- [WHAT YOU ARE ASKED TO DO]
Starting at the line that contains "[home page] (68, 78)", print every remaining line of the entries, unchanged, and output nothing more.

** Opening EXERCISE INPUTS block **

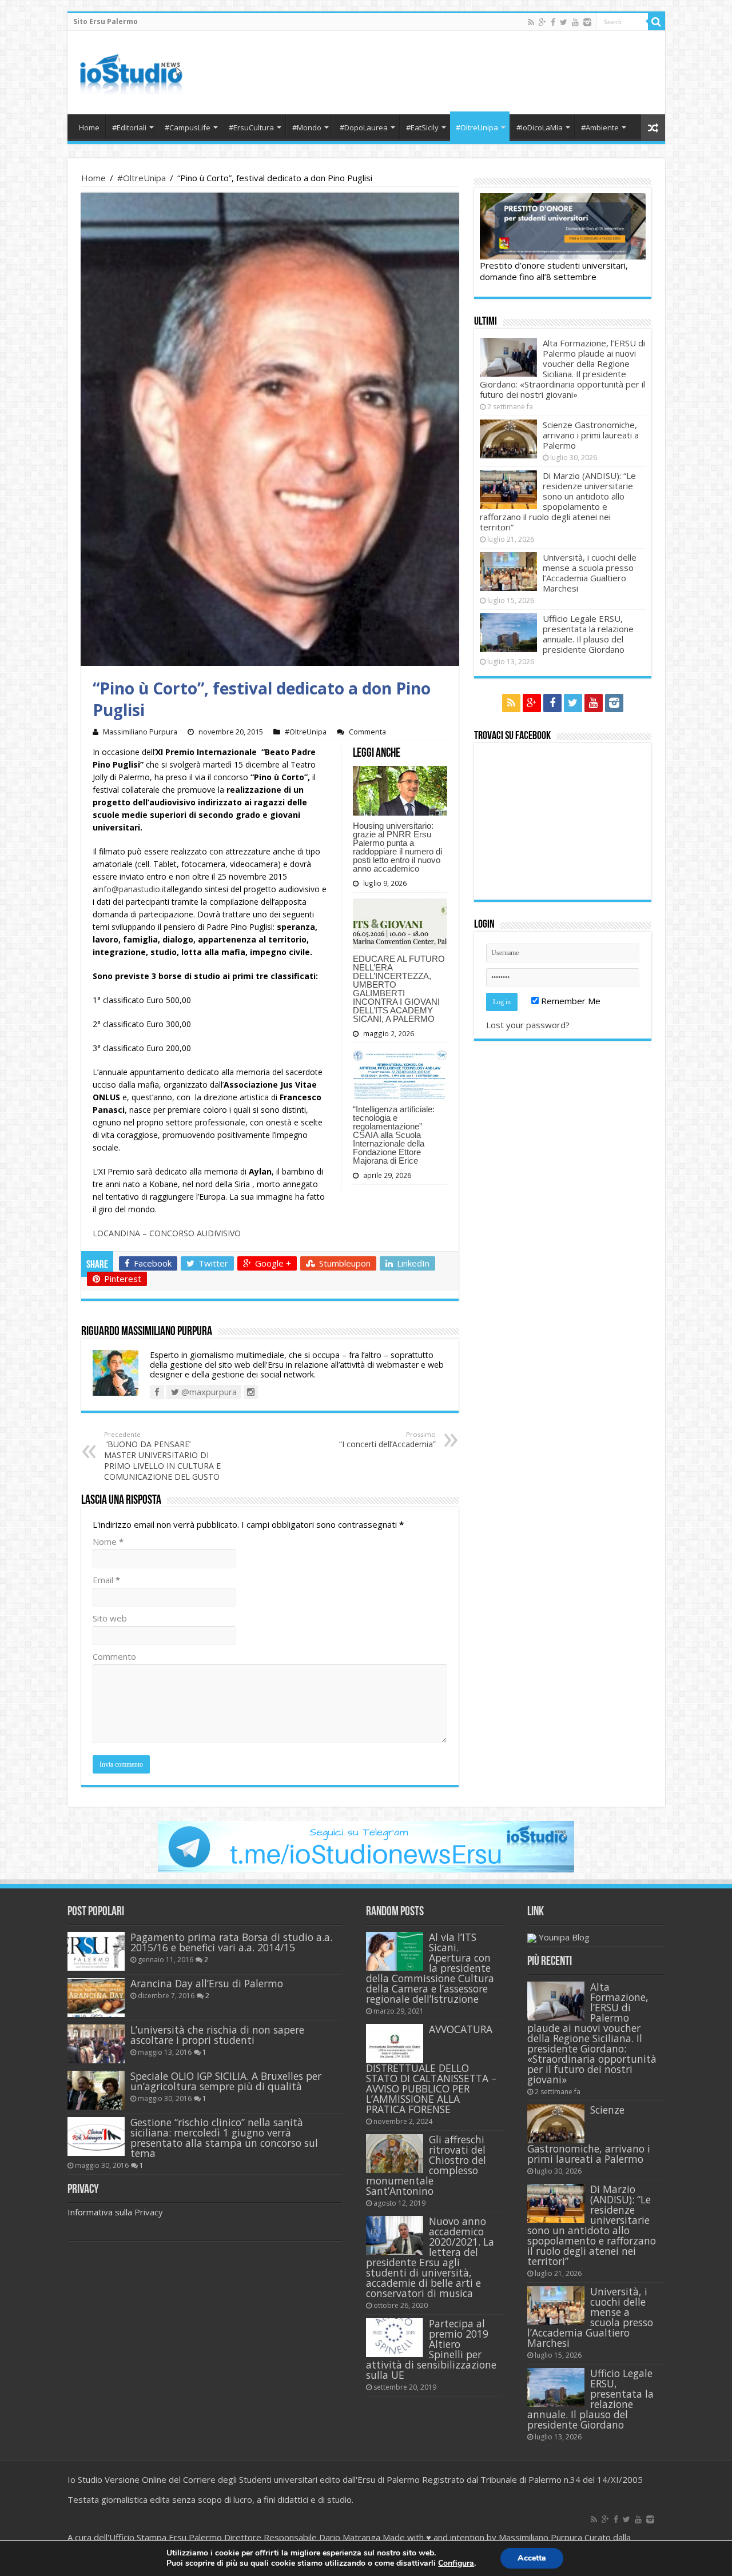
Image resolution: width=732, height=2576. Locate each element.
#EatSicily (422, 127)
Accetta (532, 2558)
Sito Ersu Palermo (105, 21)
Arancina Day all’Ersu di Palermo (206, 1983)
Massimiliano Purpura (140, 731)
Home (89, 127)
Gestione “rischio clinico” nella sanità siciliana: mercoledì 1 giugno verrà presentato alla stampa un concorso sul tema (224, 2137)
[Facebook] (553, 22)
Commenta (367, 731)
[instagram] (587, 22)
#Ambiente (600, 127)
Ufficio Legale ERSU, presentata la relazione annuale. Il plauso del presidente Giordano (588, 634)
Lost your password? (528, 1025)
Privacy (148, 2212)
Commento (114, 1656)
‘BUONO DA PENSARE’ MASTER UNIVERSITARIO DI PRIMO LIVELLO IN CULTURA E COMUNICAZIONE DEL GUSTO (162, 1456)
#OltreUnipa (477, 127)
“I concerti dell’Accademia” (387, 1439)
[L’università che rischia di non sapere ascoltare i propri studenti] (96, 2043)
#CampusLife (187, 127)
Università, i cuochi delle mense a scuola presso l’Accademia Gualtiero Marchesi (589, 573)
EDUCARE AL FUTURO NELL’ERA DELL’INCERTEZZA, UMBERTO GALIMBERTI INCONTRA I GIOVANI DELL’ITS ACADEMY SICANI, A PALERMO (399, 989)
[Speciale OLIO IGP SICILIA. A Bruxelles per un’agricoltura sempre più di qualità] (96, 2090)
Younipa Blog (564, 1937)
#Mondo (306, 127)
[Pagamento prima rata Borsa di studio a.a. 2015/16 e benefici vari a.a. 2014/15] (96, 1951)
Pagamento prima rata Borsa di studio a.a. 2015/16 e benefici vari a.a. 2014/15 (231, 1942)
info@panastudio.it (131, 889)
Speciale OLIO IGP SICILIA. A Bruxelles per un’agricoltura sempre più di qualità (225, 2081)
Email (106, 1579)
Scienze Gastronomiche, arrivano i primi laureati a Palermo (591, 435)
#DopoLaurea (364, 127)
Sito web (110, 1618)
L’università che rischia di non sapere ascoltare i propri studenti (217, 2035)
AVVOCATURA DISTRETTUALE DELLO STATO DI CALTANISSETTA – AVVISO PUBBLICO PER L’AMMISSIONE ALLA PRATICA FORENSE (431, 2069)
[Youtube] (575, 22)
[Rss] (531, 22)
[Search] (656, 21)
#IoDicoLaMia (539, 127)
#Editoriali (129, 127)
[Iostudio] (130, 70)
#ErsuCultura (251, 127)
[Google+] (542, 22)
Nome (108, 1541)
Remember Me (569, 1001)
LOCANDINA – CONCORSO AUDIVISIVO (167, 1233)
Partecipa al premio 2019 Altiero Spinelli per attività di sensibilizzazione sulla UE (431, 2349)
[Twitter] (563, 22)
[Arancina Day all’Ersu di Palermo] (96, 1997)
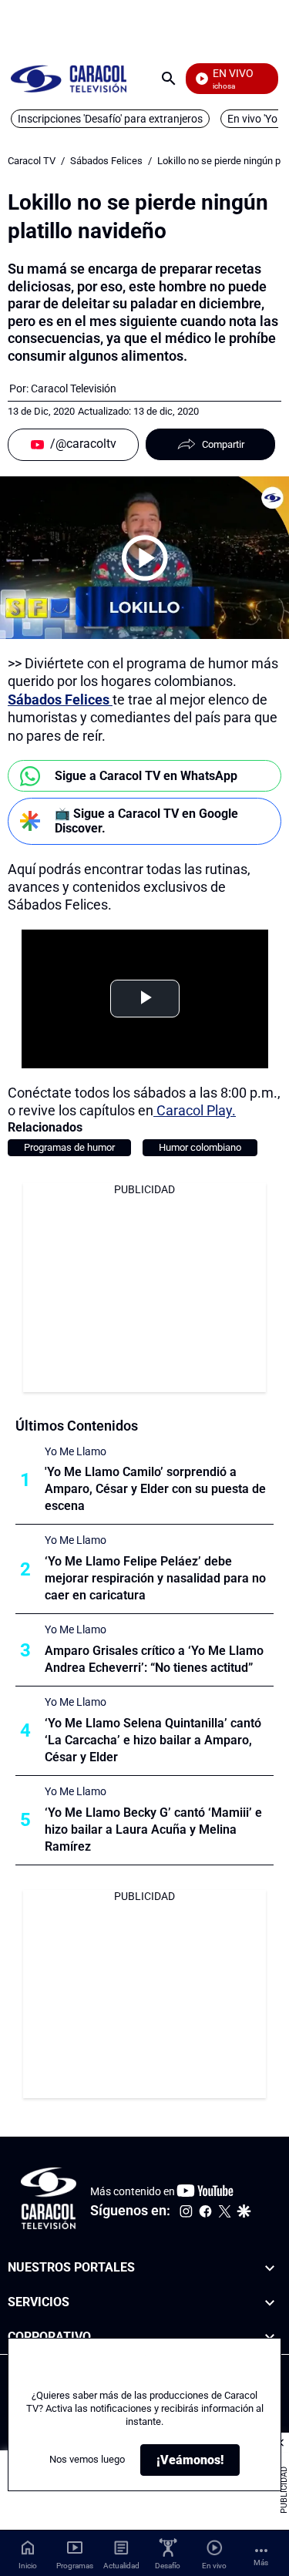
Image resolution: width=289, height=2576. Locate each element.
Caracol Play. (194, 1110)
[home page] (68, 78)
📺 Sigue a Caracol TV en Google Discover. (146, 821)
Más (261, 2562)
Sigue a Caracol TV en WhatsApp (146, 775)
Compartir (223, 444)
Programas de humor (69, 1147)
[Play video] (145, 558)
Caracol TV (31, 160)
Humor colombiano (200, 1147)
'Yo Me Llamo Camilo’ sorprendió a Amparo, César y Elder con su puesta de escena (155, 1489)
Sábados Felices (106, 160)
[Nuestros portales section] (269, 2268)
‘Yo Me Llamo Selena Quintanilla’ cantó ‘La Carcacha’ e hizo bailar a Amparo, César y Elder (153, 1740)
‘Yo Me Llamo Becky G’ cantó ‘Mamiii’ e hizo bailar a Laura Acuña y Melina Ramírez (153, 1829)
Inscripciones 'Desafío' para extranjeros (110, 119)
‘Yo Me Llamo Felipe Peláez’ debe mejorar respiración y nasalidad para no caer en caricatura (155, 1578)
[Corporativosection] (269, 2337)
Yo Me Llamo (75, 1451)
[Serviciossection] (269, 2303)
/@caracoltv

** Closing EXERCISE INPUTS block **

- [FINISHED TASK]
[home page] (68, 78)
📺 Sigue a Caracol TV en Google Discover. (146, 821)
Más (261, 2562)
Sigue a Caracol TV en WhatsApp (146, 775)
Compartir (223, 444)
Programas de humor (69, 1147)
[Play video] (145, 558)
Caracol TV (31, 160)
Humor colombiano (200, 1147)
'Yo Me Llamo Camilo’ sorprendió a Amparo, César y Elder con su puesta de escena (155, 1489)
Sábados Felices (106, 160)
[Nuestros portales section] (269, 2268)
‘Yo Me Llamo Selena Quintanilla’ cantó ‘La Carcacha’ e hizo bailar a Amparo, César y Elder (153, 1740)
‘Yo Me Llamo Becky G’ cantó ‘Mamiii’ e hizo bailar a Laura Acuña y Melina Ramírez (153, 1829)
Inscripciones 'Desafío' para extranjeros (110, 119)
‘Yo Me Llamo Felipe Peláez’ debe mejorar respiración y nasalidad para no caer en caricatura (155, 1578)
[Corporativosection] (269, 2337)
Yo Me Llamo (75, 1451)
[Serviciossection] (269, 2303)
/@caracoltv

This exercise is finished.